ESTRATTO DEL DOCUMENTO
——————
Siena, 20 aprile 2017 - ARRIVA la quattordicesima ciclostazione del bike sharing a Siena: in via Liguria a Vico Alto. «E’ una grande soddisfazione per un impegno preso un anno fa: la periferia della città si va desertificando, per cui dovevamo dare un nuovo servizio di collegamento a questo quartiere», il commento del vicesindaco Fulvio Mancuso, promotore delle iniziative ‘smart city’ in cui rientra appunto il servizio ‘Si pedala’. «Ed è la dimostrazione dell’idea di città che abbiamo – aggiunge il sindaco Bruno Valentini – una città che merita di essere scelta come luogo in cui vivere».

In via Liguria dunque sono stati presentati ieri gli 8 nuovi cicloposteggi, che divengono così 104 su tutto il territorio comunale. Il servizio ‘Si Pedala’ è partito il 30 luglio 2015 ed ha visto percorrere, su bici con pedalata assistitita, fino ad oggi circa 600mila chilometri (secondo la stima del Comune), risparmiando l’emissione in aria di circa 96 chilogrammi di Co2.

Un servizio dunque che sta riscontrando notevole successo e grande fruizione sia da parte dei senesi, che di pendolari che arrivano in città per lavoro e sia da parte di turisti, abituati già altrove a muoversi più velocemente su due ruoter nelle loro visite: sono infatti 400 i prelievi giornalieri delle bici. E potenzialmene potrebbero essere tanti di più, essendo la richiesta maggiore, con alcuni stalli sprovvisti di mezzi (perché già impegnati) in alcune ore della giornata. Sono un centinaio le bici in possesso del Comune, ma circa la metà quelle in circolazione, visto che delle 104 colonnine di posteggio disponibili a tutte le ore devono risultarne sempre alcune libere, per consentire la riconsegna dei mezzi.
——————
DATI DISPONIBILI
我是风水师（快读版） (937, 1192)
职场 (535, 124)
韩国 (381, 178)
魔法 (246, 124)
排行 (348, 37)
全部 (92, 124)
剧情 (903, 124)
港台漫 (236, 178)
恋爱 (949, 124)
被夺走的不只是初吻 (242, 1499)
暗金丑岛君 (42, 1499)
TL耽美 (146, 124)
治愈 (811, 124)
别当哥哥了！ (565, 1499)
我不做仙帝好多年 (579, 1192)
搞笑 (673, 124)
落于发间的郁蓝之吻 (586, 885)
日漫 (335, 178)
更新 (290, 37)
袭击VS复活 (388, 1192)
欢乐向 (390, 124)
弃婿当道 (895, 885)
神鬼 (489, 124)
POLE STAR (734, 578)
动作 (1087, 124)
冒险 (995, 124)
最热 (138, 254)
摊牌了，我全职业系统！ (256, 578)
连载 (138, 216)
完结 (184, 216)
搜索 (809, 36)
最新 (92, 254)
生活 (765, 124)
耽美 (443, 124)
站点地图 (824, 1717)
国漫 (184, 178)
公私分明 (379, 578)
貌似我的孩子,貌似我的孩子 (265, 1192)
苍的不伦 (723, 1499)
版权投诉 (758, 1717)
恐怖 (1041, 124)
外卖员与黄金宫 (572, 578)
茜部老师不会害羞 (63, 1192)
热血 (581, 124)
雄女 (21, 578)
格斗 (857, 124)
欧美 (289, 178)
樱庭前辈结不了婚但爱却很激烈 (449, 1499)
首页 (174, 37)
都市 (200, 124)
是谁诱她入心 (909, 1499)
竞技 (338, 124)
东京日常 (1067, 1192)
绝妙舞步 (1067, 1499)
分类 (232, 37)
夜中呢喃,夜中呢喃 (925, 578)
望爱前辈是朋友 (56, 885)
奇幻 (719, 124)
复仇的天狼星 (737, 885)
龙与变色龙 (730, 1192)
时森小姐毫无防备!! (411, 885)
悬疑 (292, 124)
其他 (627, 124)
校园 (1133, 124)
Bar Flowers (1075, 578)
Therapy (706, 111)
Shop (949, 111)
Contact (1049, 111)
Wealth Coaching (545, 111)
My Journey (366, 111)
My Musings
——————
ISTRUZIONI DEL COMPITO
Scrivi il seguito dell'articolo sul bike sharing a Siena, partendo subito dopo la sua ultima frase. Le voci non hanno alcun ruolo in questo lavoro.

RISPOSTA SCRITTA
Dunque la strada da percorrere è potenziare i posteggi. Le zone già servite sono via Curtatone (stazione più utilizzata), Sant’Agostino, San Girolamo, Fortezza, Antiporto, Due Ponti, via Napoli, Ospedale, Acquacalda, Ravacciano, San Miniato, terminal bus, Taverne d’Arbia ed ora anche Vico Alto. Entro l’anno saranno installate 4 nuove ciclostazioni: in via Paolo Frajese (colonna San Marco), al parcheggio scambiatore dei Tufi, in piazza del Mercato e all’incrocio fra viale Sardegna e via Simone Martini. E’ poi previsto il potenziamento degli stalli di via Curtatone, Due Ponti, Sant’Agostino e Antiporto di Camollia. Il servizio Si Pedala è costato 135mila euro e conta su un contributo del Ministero dei Beni culturali di 85mila euro assegnato al sito Unesco.